--- Exercise instructions ---
Starting at the line that contains "Given: Select the Monthly returns(%) tab", write out each line exactly through the last one in the material below, and nothing more; omit all pictures.

--- The records ---
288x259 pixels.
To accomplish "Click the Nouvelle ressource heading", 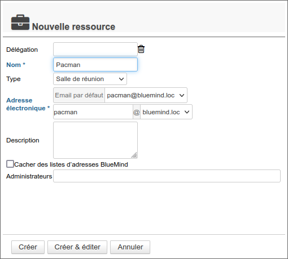I will [x=73, y=26].
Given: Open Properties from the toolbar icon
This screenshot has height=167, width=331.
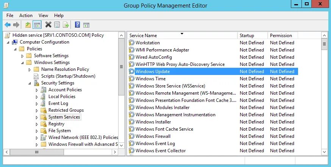Looking at the screenshot, I should coord(57,25).
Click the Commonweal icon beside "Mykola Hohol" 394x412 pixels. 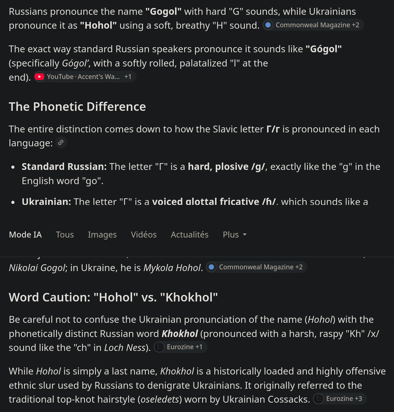(x=211, y=267)
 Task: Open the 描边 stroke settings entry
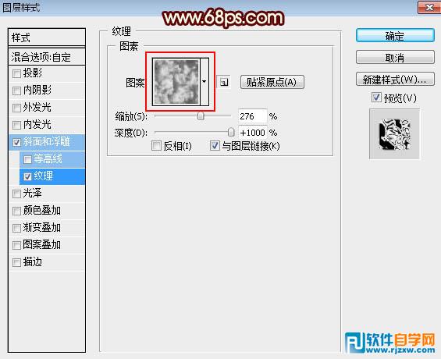point(47,262)
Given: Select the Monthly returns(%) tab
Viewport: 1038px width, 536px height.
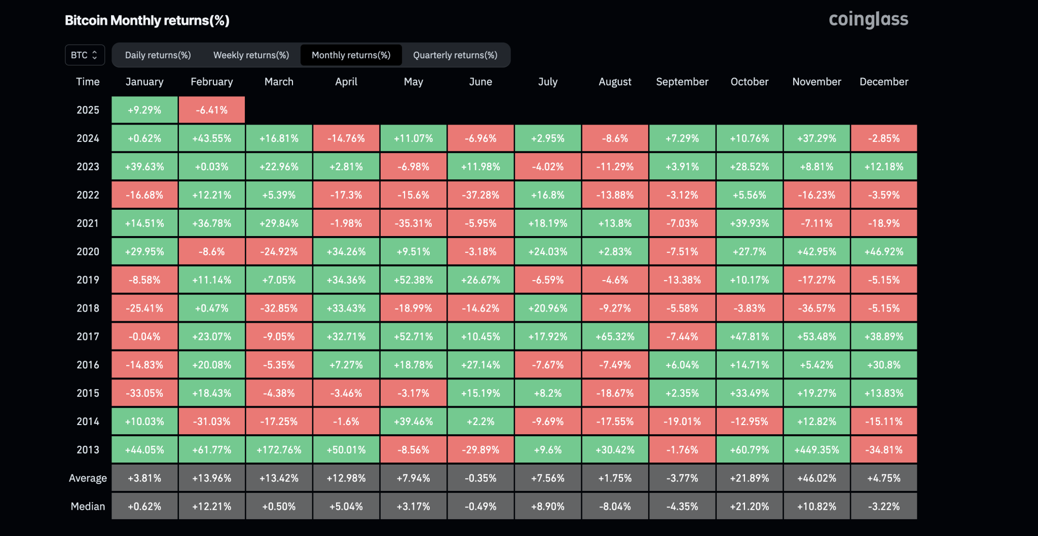Looking at the screenshot, I should [351, 55].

--- Exercise output ---
Given: Select the Monthly returns(%) tab
Viewport: 1038px width, 536px height.
Looking at the screenshot, I should [351, 55].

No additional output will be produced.